By counting how many elements already equal the chosen target, we minimize the number of required operations. Since every modification costs exactly one operation and each index can only be modified once, limiting conversions to numOperations produces the optimal achievable frequency.

Python Solution

from typing import List
from collections import Counter

class Solution:
    def maxFrequency(self, nums: List[int], k: int, numOperations: int) -> int:
        nums.sort()
        frequency = Counter(nums)

        left = 0
        answer = 0

        for right in range(len(nums)):
            while nums[right] - nums[left] > 2 * k:
                left += 1

            window_size = right - left + 1
            target = nums[right]

            existing = frequency[target]

            achievable = min(
                window_size,
                existing + numOperations
            )

            answer = max(answer, achievable)

        return answer

The implementation begins by sorting the array. This enables the sliding window condition based on numeric distance.

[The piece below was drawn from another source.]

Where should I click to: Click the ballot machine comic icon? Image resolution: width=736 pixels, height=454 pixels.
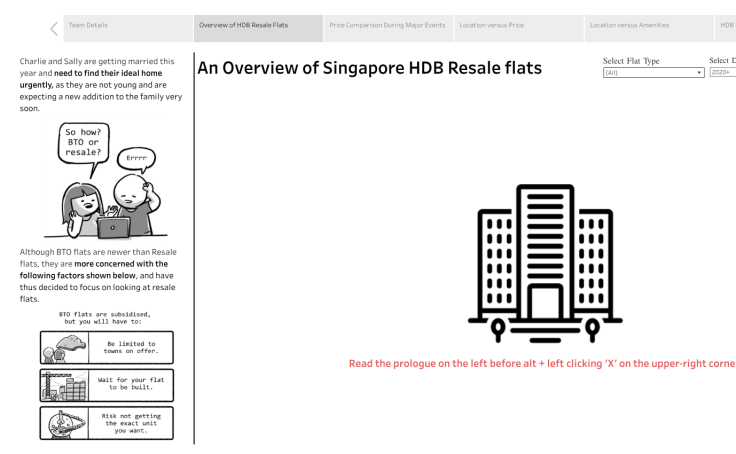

A Counter stores the total occurrences of every value. This is important because some elements already equal the chosen target value and therefore do not require operations.

The sliding window maintains a valid range where all values differ by at most 2 * k. Whenever the condition breaks, the left pointer moves forward until the window becomes valid again.

For each valid window, the algorithm treats nums[right] as the target value. The total achievable frequency is limited by two things:

  • The total number of elements inside the window
  • The number of elements we can convert using available operations

Since existing elements already equal the target, we can add at most numOperations more converted elements.

The maximum across all windows is returned.

Go Solution

package main

import (
	"sort"
)

func maxFrequency(nums []int, k int, numOperations int) int {
	sort.Ints(nums)

	frequency := make(map[int]int)
	for _, num := range nums {
		frequency[num]++
	}

	left := 0
	answer := 0

	for right := 0; right < len(nums); right++ {
		for nums[right]-nums[left] > 2*k {
			left++
		}

		windowSize := right - left + 1
		target := nums[right]

		existing := frequency[target]

		achievable := existing + numOperations
		if achievable > windowSize {
			achievable = windowSize
		}

		if achievable > answer {
			answer = achievable
		}
	}

	return answer
}

The Go implementation follows the same logic as the Python version.

A map[int]int is used instead of Python's Counter. The array is sorted using sort.Ints.

Go slices naturally handle dynamic indexing, so no special handling is required for empty arrays because the constraints guarantee at least one element.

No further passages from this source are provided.